**AIM OF THE EXERCISE:**
Set down exactly the lines that run from the one containing "Task: Click the save floppy disk icon" to the end of the material below, both included, without pictures.
Start of Block
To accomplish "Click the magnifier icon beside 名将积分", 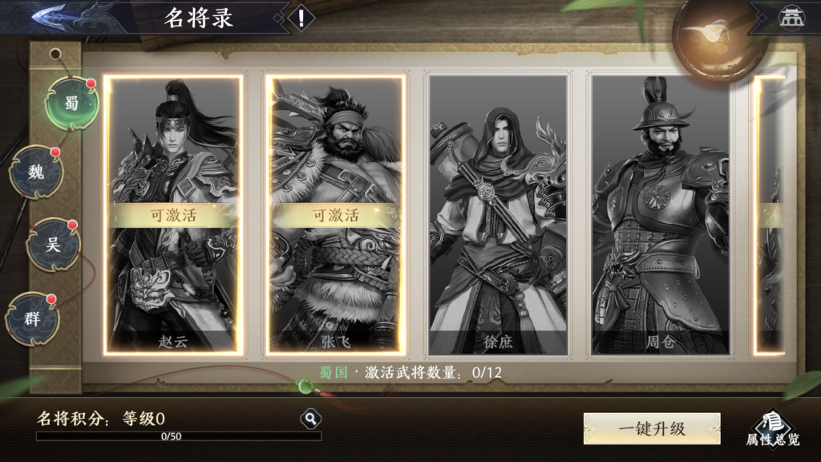I will pyautogui.click(x=310, y=419).
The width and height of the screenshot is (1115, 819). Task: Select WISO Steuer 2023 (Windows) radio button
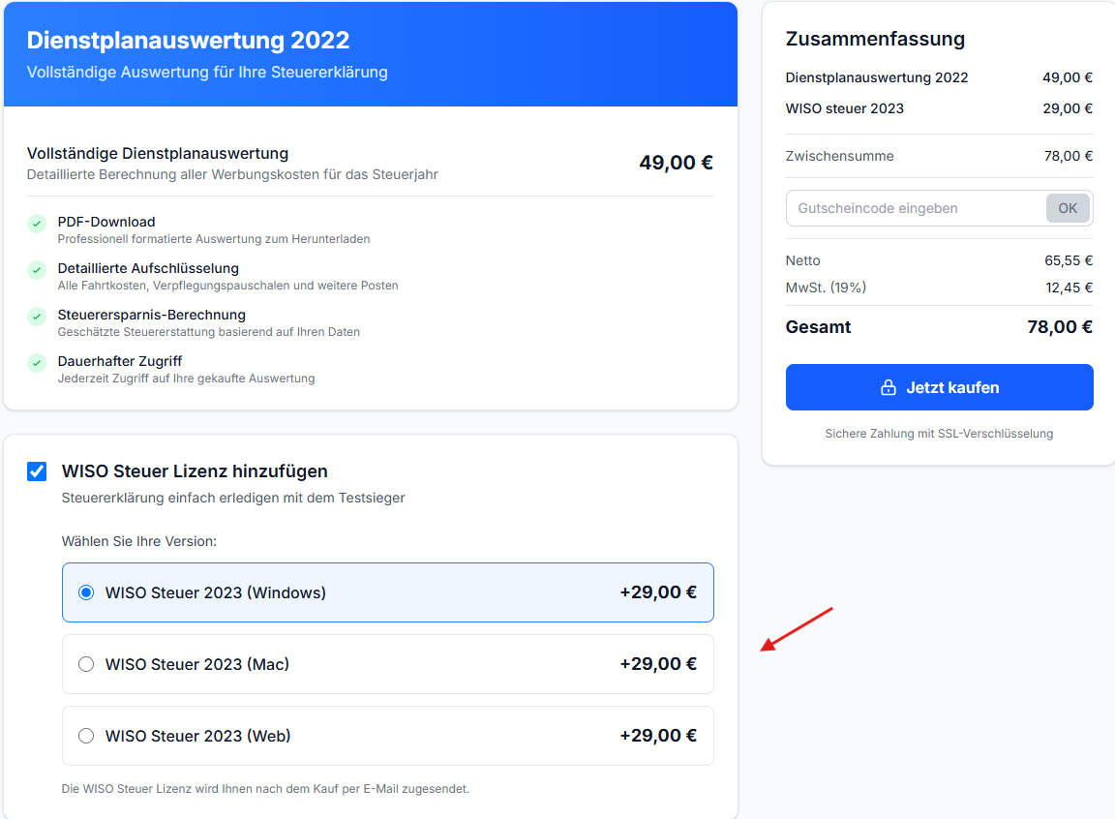pyautogui.click(x=86, y=592)
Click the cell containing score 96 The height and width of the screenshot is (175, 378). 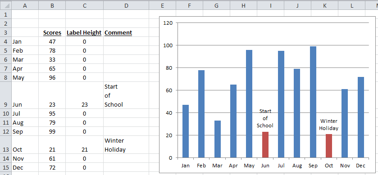point(52,77)
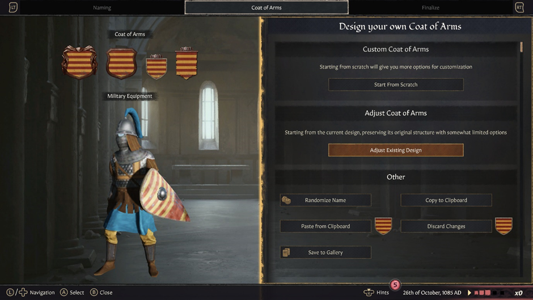
Task: Select the plain round-frame striped shield
Action: [121, 64]
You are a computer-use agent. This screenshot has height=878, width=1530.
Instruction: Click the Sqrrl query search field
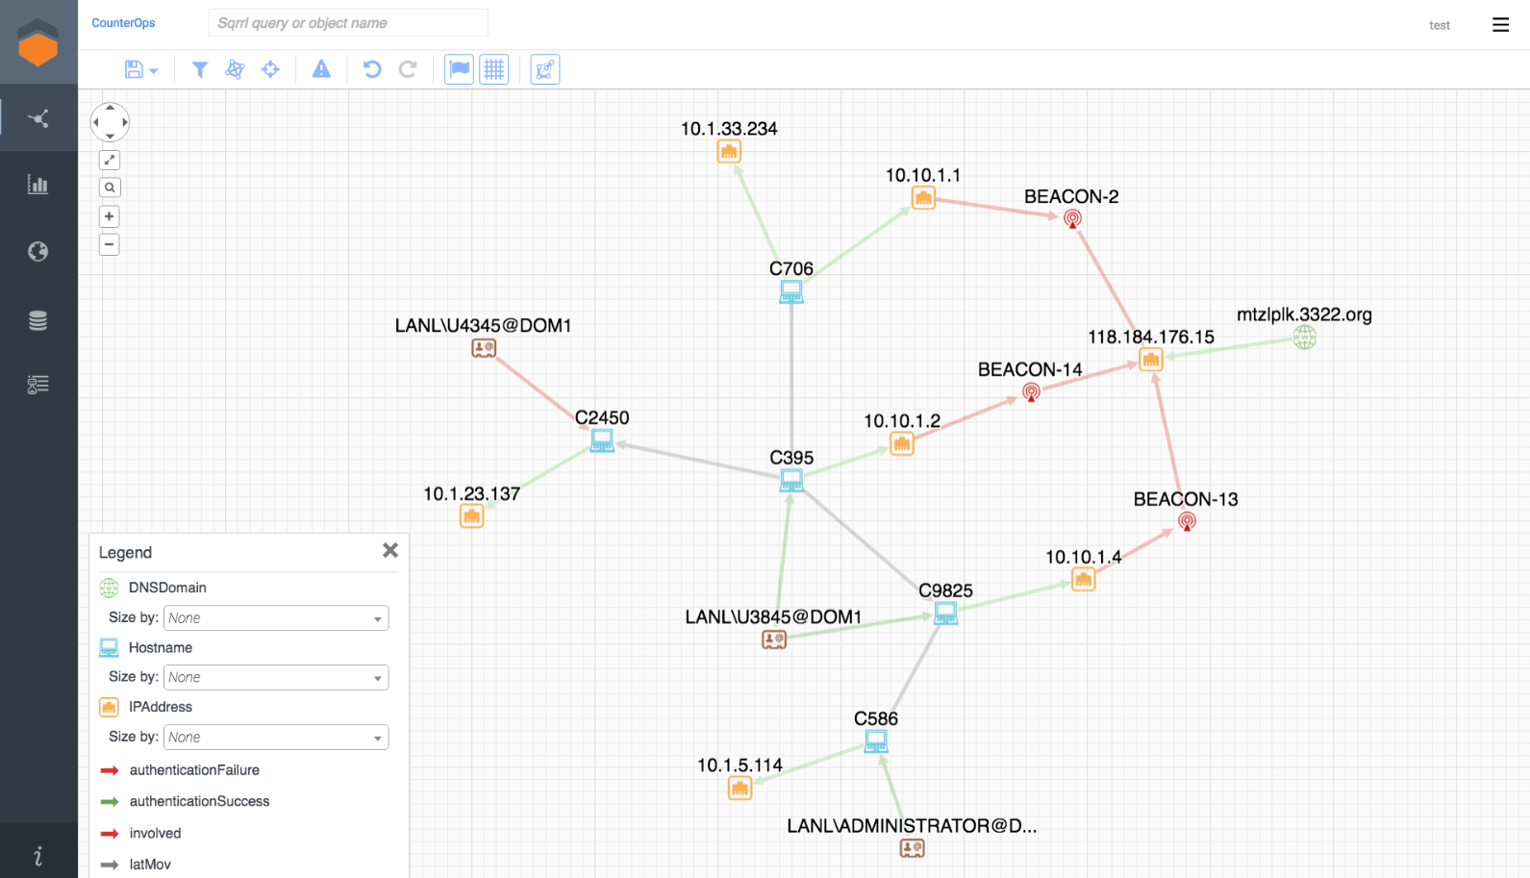(x=348, y=23)
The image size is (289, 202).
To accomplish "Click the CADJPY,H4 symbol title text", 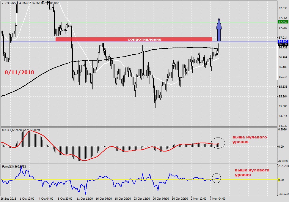I will coord(13,3).
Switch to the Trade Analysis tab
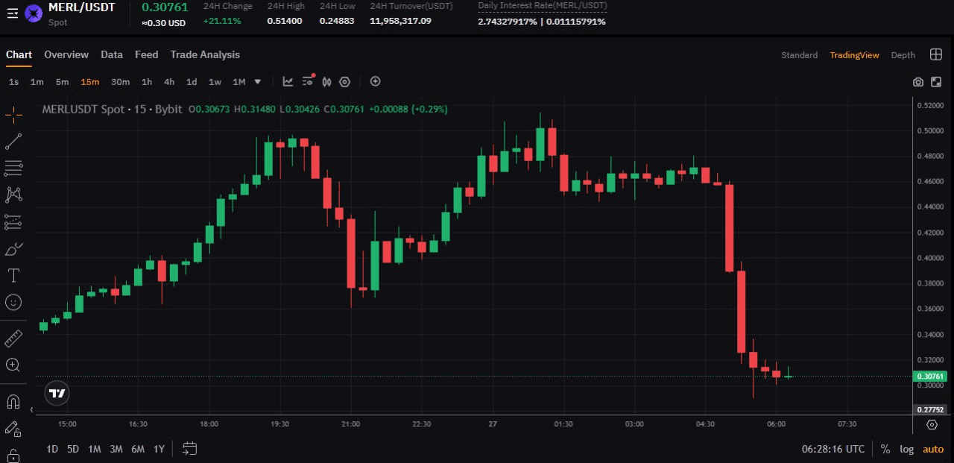 click(x=205, y=54)
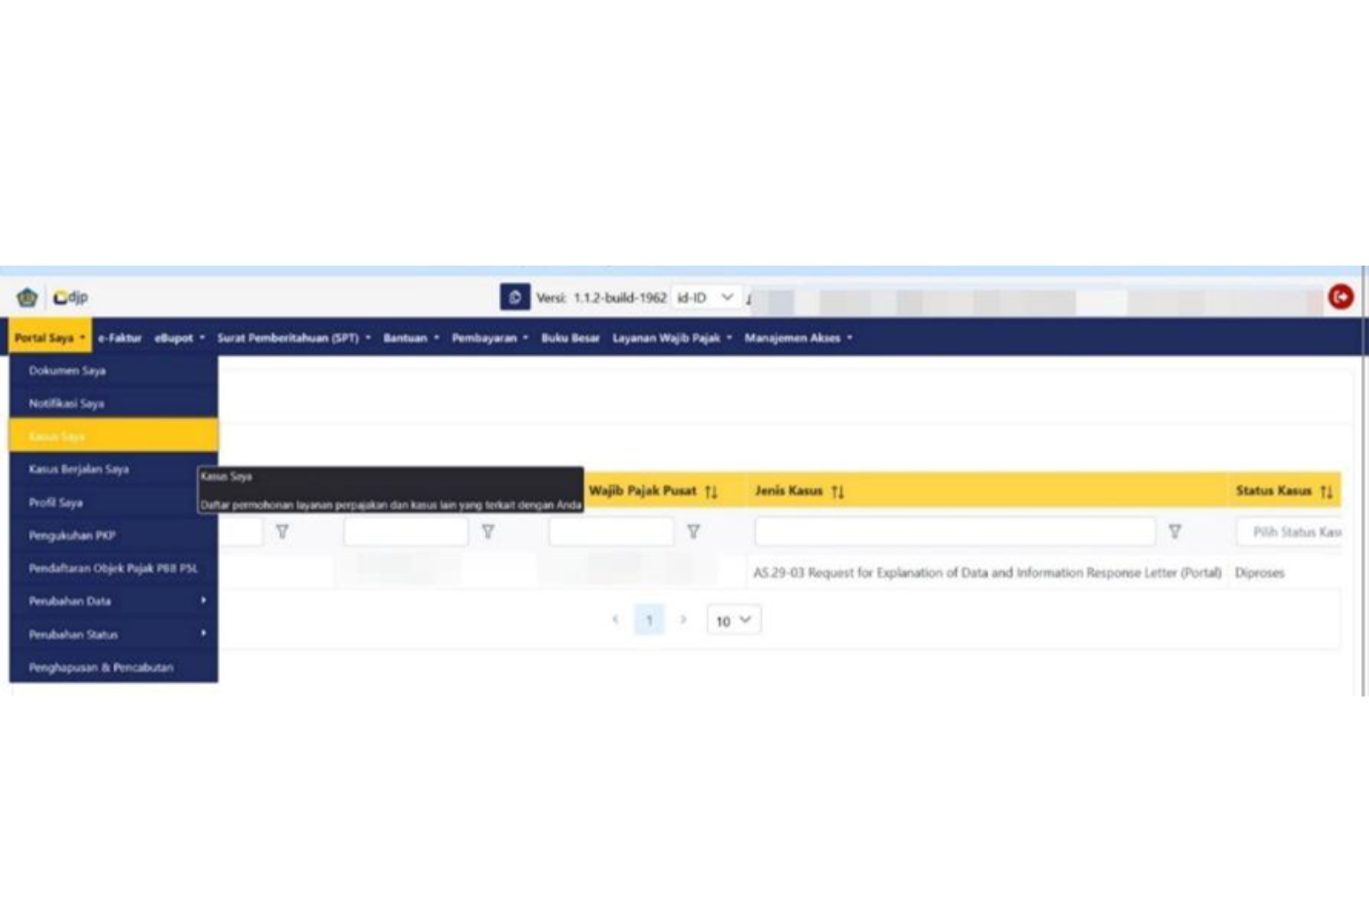1369x913 pixels.
Task: Sort by Wajib Pajak Pusat column arrows
Action: click(x=710, y=491)
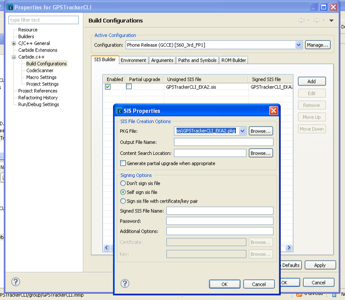Maximize the Properties for GPSTrackerCLI window
Viewport: 345px width, 300px height.
point(323,7)
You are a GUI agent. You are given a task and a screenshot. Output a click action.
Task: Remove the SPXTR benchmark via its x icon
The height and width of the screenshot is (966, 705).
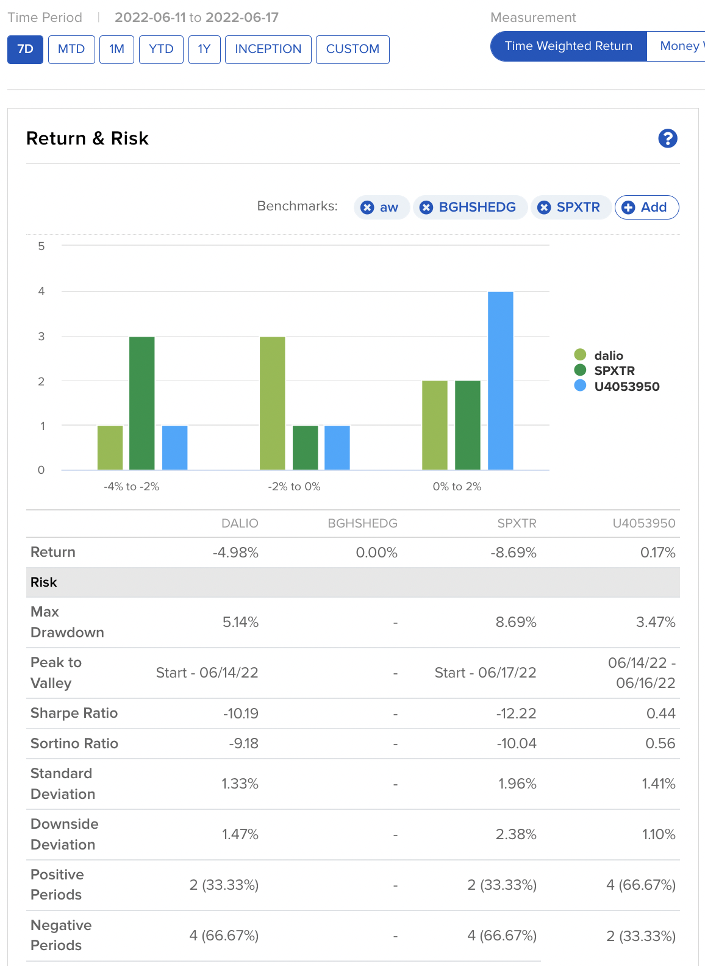(x=544, y=208)
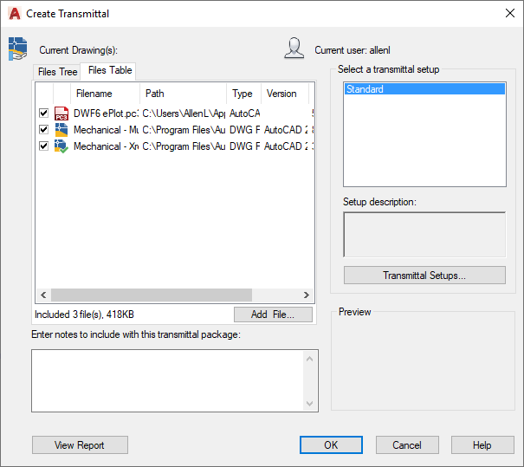Click the Current Drawing(s) transmittal icon
Screen dimensions: 524x467
(x=17, y=49)
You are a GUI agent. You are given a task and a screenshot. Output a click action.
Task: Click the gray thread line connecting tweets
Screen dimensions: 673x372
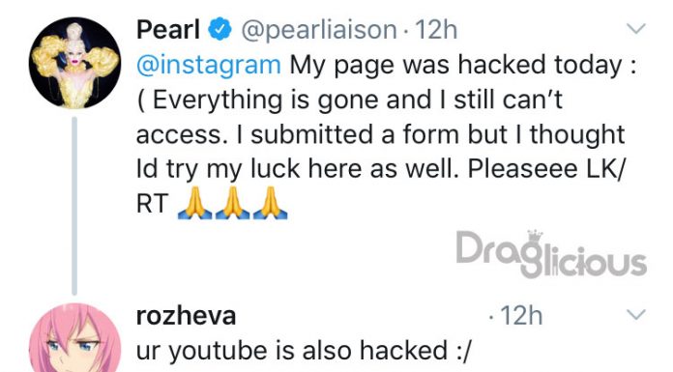click(74, 206)
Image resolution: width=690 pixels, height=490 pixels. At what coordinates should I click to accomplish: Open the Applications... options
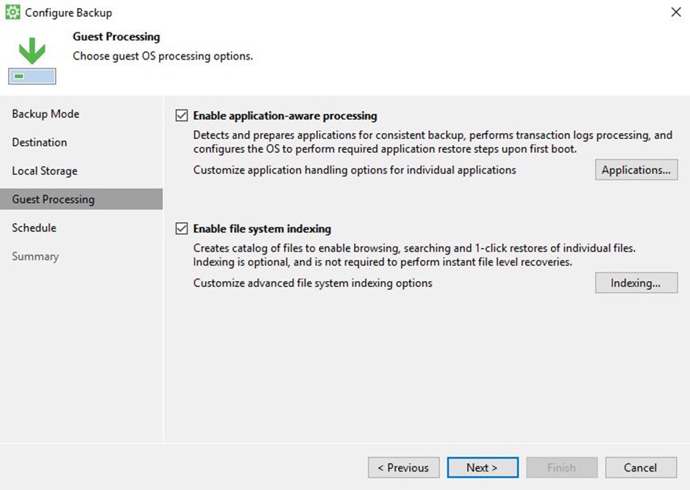[x=636, y=170]
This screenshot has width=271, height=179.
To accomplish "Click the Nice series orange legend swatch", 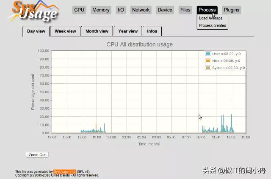I will (208, 61).
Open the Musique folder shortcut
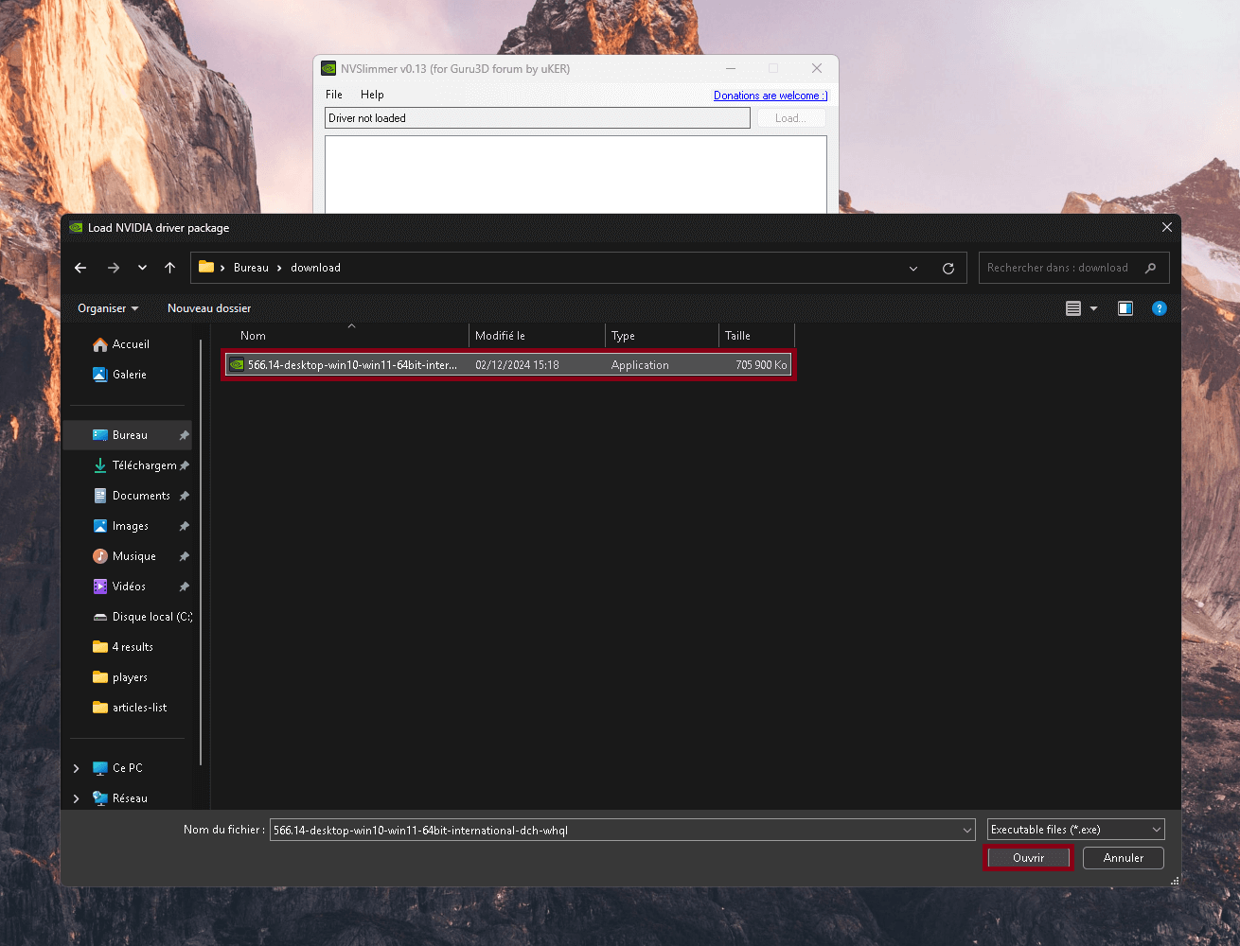The width and height of the screenshot is (1240, 946). [133, 556]
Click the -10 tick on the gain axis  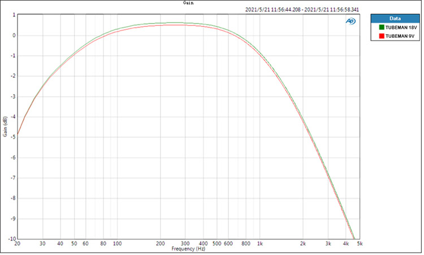point(11,239)
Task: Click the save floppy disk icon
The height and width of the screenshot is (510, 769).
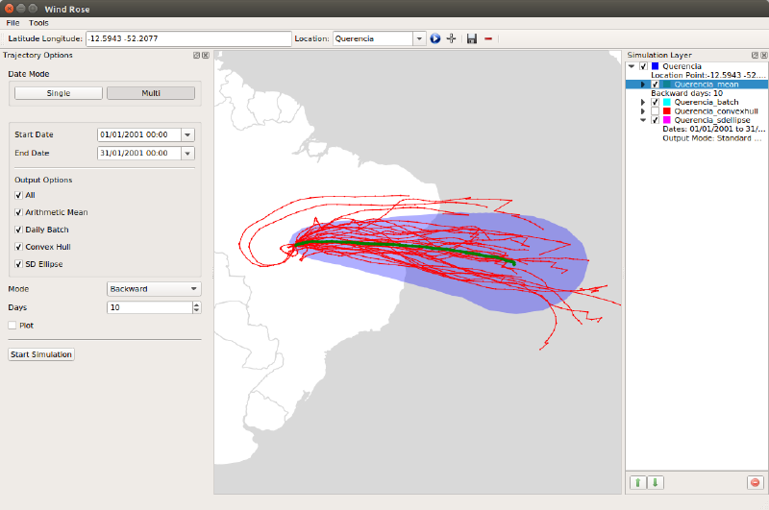Action: coord(471,39)
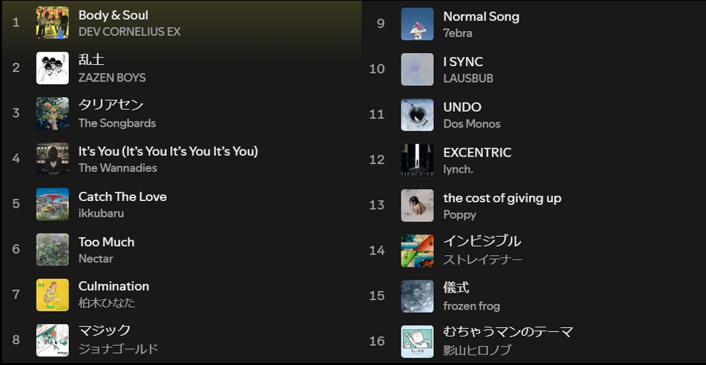706x365 pixels.
Task: Select the yellow Culmination cover art
Action: click(x=53, y=295)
End of Block
**WRITTEN SOLUTION:**
Task: Click the save floppy disk icon
The height and width of the screenshot is (510, 769).
Action: coord(471,39)
706x365 pixels.
Task: Select the yellow Culmination cover art
Action: click(x=53, y=295)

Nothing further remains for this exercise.